-- TASK REQUIREMENTS --
Return every record below exactly as given.

┌─ RECORDS FOR THIS EXERCISE

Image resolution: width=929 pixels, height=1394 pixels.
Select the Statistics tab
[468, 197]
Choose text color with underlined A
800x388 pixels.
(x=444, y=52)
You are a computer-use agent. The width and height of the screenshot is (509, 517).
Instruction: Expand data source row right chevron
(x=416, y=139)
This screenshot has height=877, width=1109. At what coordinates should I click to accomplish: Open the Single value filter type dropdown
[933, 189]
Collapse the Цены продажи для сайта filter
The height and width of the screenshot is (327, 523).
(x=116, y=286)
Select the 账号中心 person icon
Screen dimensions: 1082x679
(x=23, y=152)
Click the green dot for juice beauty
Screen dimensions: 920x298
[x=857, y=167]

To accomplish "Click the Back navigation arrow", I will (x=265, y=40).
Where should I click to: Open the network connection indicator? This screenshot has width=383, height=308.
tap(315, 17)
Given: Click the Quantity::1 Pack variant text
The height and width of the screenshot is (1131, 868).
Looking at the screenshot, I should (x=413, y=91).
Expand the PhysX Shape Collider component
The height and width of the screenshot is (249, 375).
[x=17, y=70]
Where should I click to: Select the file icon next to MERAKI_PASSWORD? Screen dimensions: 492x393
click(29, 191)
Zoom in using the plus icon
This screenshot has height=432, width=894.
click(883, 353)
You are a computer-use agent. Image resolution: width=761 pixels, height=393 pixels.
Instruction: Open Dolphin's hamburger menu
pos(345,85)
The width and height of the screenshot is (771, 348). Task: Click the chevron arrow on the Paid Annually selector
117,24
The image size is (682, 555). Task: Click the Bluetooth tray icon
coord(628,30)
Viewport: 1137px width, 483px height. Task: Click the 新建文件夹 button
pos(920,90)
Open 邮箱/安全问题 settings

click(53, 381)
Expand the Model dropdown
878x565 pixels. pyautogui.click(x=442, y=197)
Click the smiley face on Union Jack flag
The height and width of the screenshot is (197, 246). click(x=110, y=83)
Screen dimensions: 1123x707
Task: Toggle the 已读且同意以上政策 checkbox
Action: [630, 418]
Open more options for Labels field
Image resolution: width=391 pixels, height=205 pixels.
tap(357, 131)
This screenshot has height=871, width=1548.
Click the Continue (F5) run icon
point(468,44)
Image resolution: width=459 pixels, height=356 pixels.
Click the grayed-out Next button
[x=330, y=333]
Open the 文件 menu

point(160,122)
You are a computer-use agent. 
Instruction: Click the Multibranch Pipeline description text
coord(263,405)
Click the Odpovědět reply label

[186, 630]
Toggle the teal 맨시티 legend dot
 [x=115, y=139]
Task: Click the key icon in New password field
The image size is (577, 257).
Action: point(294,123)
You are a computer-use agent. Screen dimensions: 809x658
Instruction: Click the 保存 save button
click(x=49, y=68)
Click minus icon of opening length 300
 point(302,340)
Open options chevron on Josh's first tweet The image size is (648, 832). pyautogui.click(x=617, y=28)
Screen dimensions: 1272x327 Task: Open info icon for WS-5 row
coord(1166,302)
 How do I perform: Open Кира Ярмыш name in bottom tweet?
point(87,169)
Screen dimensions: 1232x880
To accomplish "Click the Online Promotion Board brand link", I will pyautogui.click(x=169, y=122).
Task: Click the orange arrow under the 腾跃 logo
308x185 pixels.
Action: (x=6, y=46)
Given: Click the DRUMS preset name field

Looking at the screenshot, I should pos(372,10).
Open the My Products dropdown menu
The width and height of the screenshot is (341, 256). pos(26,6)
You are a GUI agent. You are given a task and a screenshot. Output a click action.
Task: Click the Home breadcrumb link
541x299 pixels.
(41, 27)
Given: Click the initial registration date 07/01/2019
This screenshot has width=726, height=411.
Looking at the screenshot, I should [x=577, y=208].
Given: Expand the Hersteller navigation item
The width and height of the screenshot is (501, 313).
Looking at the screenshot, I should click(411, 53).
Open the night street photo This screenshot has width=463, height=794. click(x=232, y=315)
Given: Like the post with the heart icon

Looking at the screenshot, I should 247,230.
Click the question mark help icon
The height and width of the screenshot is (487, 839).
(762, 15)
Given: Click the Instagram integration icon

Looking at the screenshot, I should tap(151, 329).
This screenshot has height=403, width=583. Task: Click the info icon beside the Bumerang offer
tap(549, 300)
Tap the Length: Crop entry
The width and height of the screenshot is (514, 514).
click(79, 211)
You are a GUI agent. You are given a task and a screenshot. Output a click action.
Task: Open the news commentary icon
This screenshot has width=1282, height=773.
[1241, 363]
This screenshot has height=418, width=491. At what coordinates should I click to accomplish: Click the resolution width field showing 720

└─

-- PROBLEM SOLUTION --
Image resolution: width=929 pixels, height=1394 pixels.
Select the Statistics tab
[468, 197]
Choose text color with underlined A
800x388 pixels.
(x=444, y=52)
You are a computer-use agent. The width and height of the screenshot is (509, 517).
Instruction: Expand data source row right chevron
(x=416, y=139)
This screenshot has height=877, width=1109. At what coordinates should I click to accomplish: Open the Single value filter type dropdown
[933, 189]
Collapse the Цены продажи для сайта filter
The height and width of the screenshot is (327, 523).
(x=116, y=286)
Select the 账号中心 person icon
Screen dimensions: 1082x679
(x=23, y=152)
Click the green dot for juice beauty
Screen dimensions: 920x298
[x=857, y=167]

To accomplish "Click the Back navigation arrow", I will (x=265, y=40).
Where should I click to: Open the network connection indicator? This screenshot has width=383, height=308.
tap(315, 17)
Given: Click the Quantity::1 Pack variant text
The height and width of the screenshot is (1131, 868).
Looking at the screenshot, I should (x=413, y=91).
Expand the PhysX Shape Collider component
The height and width of the screenshot is (249, 375).
[x=17, y=70]
Where should I click to: Select the file icon next to MERAKI_PASSWORD? Screen dimensions: 492x393
click(29, 191)
Zoom in using the plus icon
This screenshot has height=432, width=894.
click(883, 353)
You are a computer-use agent. Image resolution: width=761 pixels, height=393 pixels.
Instruction: Open Dolphin's hamburger menu
pos(345,85)
The width and height of the screenshot is (771, 348). Task: Click the chevron arrow on the Paid Annually selector
117,24
The image size is (682, 555). Task: Click the Bluetooth tray icon
coord(628,30)
Viewport: 1137px width, 483px height. Task: Click the 新建文件夹 button
pos(920,90)
Open 邮箱/安全问题 settings

click(53, 381)
Expand the Model dropdown
878x565 pixels. pyautogui.click(x=442, y=197)
Click the smiley face on Union Jack flag
The height and width of the screenshot is (197, 246). click(x=110, y=83)
Screen dimensions: 1123x707
Task: Toggle the 已读且同意以上政策 checkbox
Action: [630, 418]
Open more options for Labels field
Image resolution: width=391 pixels, height=205 pixels.
tap(357, 131)
This screenshot has height=871, width=1548.
Click the Continue (F5) run icon
point(468,44)
Image resolution: width=459 pixels, height=356 pixels.
Click the grayed-out Next button
[x=330, y=333]
Open the 文件 menu

point(160,122)
You are a computer-use agent. 
Instruction: Click the Multibranch Pipeline description text
coord(263,405)
Click the Odpovědět reply label

[186, 630]
Toggle the teal 맨시티 legend dot
 [x=115, y=139]
Task: Click the key icon in New password field
The image size is (577, 257).
Action: point(294,123)
You are a computer-use agent. Screen dimensions: 809x658
Instruction: Click the 保存 save button
click(x=49, y=68)
Click minus icon of opening length 300
 point(302,340)
Open options chevron on Josh's first tweet The image size is (648, 832). pyautogui.click(x=617, y=28)
Screen dimensions: 1272x327 Task: Open info icon for WS-5 row
coord(1166,302)
 How do I perform: Open Кира Ярмыш name in bottom tweet?
point(87,169)
Screen dimensions: 1232x880
To accomplish "Click the Online Promotion Board brand link", I will pyautogui.click(x=169, y=122).
Task: Click the orange arrow under the 腾跃 logo
308x185 pixels.
Action: (x=6, y=46)
Given: Click the DRUMS preset name field

Looking at the screenshot, I should pos(372,10).
Open the My Products dropdown menu
The width and height of the screenshot is (341, 256). pos(26,6)
You are a GUI agent. You are given a task and a screenshot. Output a click action.
Task: Click the Home breadcrumb link
541x299 pixels.
(41, 27)
Given: Click the initial registration date 07/01/2019
This screenshot has width=726, height=411.
Looking at the screenshot, I should [x=577, y=208].
Given: Expand the Hersteller navigation item
The width and height of the screenshot is (501, 313).
Looking at the screenshot, I should click(411, 53).
Open the night street photo This screenshot has width=463, height=794. click(x=232, y=315)
Given: Like the post with the heart icon

Looking at the screenshot, I should 247,230.
Click the question mark help icon
The height and width of the screenshot is (487, 839).
(762, 15)
Given: Click the Instagram integration icon

Looking at the screenshot, I should tap(151, 329).
This screenshot has height=403, width=583. Task: Click the info icon beside the Bumerang offer
tap(549, 300)
Tap the Length: Crop entry
The width and height of the screenshot is (514, 514).
click(79, 211)
You are a GUI agent. You are given a task and a screenshot. Output a click action.
Task: Open the news commentary icon
This screenshot has width=1282, height=773.
[1241, 363]
This screenshot has height=418, width=491. At what coordinates should I click to accomplish: Click the resolution width field showing 720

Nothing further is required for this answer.